Objetivo A: Diga se cada afirmação concorda com o trecho sobre a prisão cautelar do paciente, respondendo sim ou não e citando literalmente as palavras do trecho que decidem: (i) a sentença condenatória foi proferida em 09 de janeiro de 2008; (ii) o Colegiado estadual concedeu a ordem no writ impetrado antes; (iii) a pena imposta ao paciente foi de 09 anos, 02 meses e 07 dias de reclusão.
Objetivo B: Prossiga com o trecho sobre a prisão cautelar do paciente a partir da última frase apresentada.

2. Com a superveniência de sentença condenatória, na qual foi negado o direito de apelar em liberdade a todos os réus, inclusive o paciente, sob novos fundamentos, não subsiste a identidade de situações que poderia ensejar a extensão da ordem.

3. Pedido indeferido."



Passa-se, então, à análise da matéria posta na presente impetração.

A questão trazida a deslinde abarca o exame acerca da fundamentação empregada no encarceramento cautelar do paciente. Nesse âmbito, eis o dito pelo Juízo de origem, ao decretar a prisão provisória (fl. 46):



"(...)

In casu, na forma do art. 594, do CPP, os apenados não devem recorrer em liberdade tendo em vista suas reincidências, posto que o ilícito penal fora cometido com violência e crueldade, quer nos parecer.

Expeça-se o competente mandado de prisão aos que estiverem em liberdade, pois trata-se de réus reincidentes ao que consta no caderno criminal."



Impetrado prévio writ, o Colegiado estadual se pronunciou, na data de 25.6.2009, deste modo (fls. 125⁄128):



"O presente habeas corpus merece ser conhecido. No mérito, consoante será oportunamente analisado, há de ser negada a ordem.

Da análise dos autos, vê-se que o paciente foi preso em flagrante, mas, por meio do Habeas Corpus n° 86.027, o Superior Tribunal de Justiça lhe deferiu o pedido de liberdade provisória.

Sobreveio sentença em 09 de janeiro de 2008, condenando-o a 09 anos, 02 meses e 07 dias de reclusão e, nos termos do artigo 594, do Código de Processo Penal, considerando a sua reincidência, determinou o recolhimento à prisão para recorrer.

Hoje, com o advento da Lei n° 11.719, de 20 de junho de 2008, que empreendeu alterações em dispositivos do Código de Processo Penal, não se pode mais admitir sentença que deixe de fundamentar a manutenção ou deferimento da prisão cautelar, quando se mostrar necessário, sendo certo que o artigo 594, do mesmo diploma legal, acabou sendo revogado.

Porém, nota-se que a sentença condenatória sub examine foi proferida em 09 de janeiro de 2008, logo, antes das alterações processuais.

Sendo assim, não há que se falar em constrangimento ilegal na sentença, pelo fato de negar o direito de recorrer em liberdade com base no artigo 594, do Código de Processo Penal, posto que este dispositivo não se encontrava revogado à época.

O impetrante alegou constrangimento ilegal sustentando, também, a ausência de fundamentação, uma vez que a sentença não indicou a presença dos requisitos do artigo 312, do Código de Processo Penal, para o recolhimento do paciente à prisão.

[Registros brutos]
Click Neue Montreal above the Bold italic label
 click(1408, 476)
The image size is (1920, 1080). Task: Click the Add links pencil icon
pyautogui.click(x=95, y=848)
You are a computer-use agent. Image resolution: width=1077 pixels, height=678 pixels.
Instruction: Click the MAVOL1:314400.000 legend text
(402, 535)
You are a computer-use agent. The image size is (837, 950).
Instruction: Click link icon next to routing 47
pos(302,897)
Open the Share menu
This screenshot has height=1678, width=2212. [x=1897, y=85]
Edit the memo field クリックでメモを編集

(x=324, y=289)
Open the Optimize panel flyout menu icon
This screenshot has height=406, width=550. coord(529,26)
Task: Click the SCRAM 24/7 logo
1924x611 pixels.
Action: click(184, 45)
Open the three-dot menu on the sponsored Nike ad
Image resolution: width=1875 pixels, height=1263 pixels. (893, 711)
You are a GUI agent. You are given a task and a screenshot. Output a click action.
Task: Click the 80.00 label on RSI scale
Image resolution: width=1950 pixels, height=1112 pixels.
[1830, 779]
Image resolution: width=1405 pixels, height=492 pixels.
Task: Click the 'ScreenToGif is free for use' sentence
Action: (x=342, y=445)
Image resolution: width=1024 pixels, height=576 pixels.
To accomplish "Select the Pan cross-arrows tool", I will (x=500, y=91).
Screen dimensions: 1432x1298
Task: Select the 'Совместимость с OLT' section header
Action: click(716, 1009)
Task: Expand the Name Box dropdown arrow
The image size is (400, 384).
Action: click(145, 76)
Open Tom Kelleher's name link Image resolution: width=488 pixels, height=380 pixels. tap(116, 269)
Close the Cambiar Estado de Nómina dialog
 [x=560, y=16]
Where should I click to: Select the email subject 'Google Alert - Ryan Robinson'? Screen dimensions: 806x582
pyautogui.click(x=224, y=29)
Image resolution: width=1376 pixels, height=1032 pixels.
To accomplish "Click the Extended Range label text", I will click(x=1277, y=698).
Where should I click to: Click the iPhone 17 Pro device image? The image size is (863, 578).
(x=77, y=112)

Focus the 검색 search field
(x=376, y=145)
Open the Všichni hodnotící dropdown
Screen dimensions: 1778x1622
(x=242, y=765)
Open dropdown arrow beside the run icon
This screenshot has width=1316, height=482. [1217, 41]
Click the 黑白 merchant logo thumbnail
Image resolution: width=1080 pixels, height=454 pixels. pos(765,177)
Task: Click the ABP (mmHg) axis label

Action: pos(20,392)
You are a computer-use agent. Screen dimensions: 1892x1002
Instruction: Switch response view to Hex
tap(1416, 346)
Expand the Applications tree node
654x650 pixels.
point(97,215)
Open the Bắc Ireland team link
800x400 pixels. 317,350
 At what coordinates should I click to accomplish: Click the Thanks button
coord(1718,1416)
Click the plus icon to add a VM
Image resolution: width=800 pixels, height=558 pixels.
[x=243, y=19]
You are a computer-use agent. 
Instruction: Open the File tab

Resposta escrita A:
(i) Sim: "a sentença condenatória sub examine foi proferida em 09 de janeiro de 2008".
(ii) Não: "No mérito, consoante será oportunamente analisado, há de ser negada a ordem."
(iii) Sim: "condenando-o a 09 anos, 02 meses e 07 dias de reclusão".

Resposta escrita B:
No entanto, como se verificou acima, a sentença tomou por base o disposto no artigo 594, do Código de Processo Penal, para negar o direito de recorrer em liberdade, sendo que, à época, esse dispositivo se encontrava plenamente vigente.

A sentença reconheceu que o paciente é réu reincidente, sendo certo que, nesse caso, segundo o sistema processual brasileiro anterior à Lei n° 11.719⁄2008, não se admitia o direito de apelar em liberdade.

(...)

Portanto, como a sentença objurgada negou o direito do paciente recorrer em liberdade com suporte na reincidência, tal fundamentação, apesar de sucinta, foi idônea e suficiente para a sua prisão.

Note-se que o Superior Tribunal de Justiça, que havia deferido a liberdade provisória para que o paciente aguardasse solto a instrução criminal, modificou seu entendimento em 17 de fevereiro de 2009, ao julgar o pedido de extensão da liberdade provisória aos demais co-réus, deduzindo que 'diante das informações colhidas junto à Vara de origem, verifica-se que já foi prolatada a sentença, sendo condenados os requerentes, assim como o paciente, à pena de 9 anos, 2 meses e 7 dias em regime inicial fechado, tendo-lhes sido negado o direito de recorrer em liberdade, com base em nova fundamentação, notadamente na reincidência e na crueldade com que teria sido cometido o delito ... A situação não só dos requerentes mas também do próprio paciente Osvanil Aparecido Pelegrini foi alterada, com a alteração do título da prisão e dos fundamentos analisados por este Superior Tribunal' (STJ, Habeas Corpus n° 86.027⁄PR, Sexta Turma, rel. Min. Maria Thereza de Assis Moura, DJ 16⁄03⁄2009).

Diante do exposto, voto no sentido de negar a ordem pleiteada."



Verifica-se que foi imposta a custódia provisória, essencialmente, em razão da suposta gravidade do delito, da reincidência e do disposto no artigo 594 do Código de Processo Penal.

Ora, há de ver que declinar, unicamente, tais dados, sem respaldo em circunstâncias colhidas da situação concreta, não se constituem elementos aptos a ensejar a prisão provisória.

Relativamente à atuação do acusado, eis o que se disse na exordial acusatória (fls. 28⁄29):



"(...)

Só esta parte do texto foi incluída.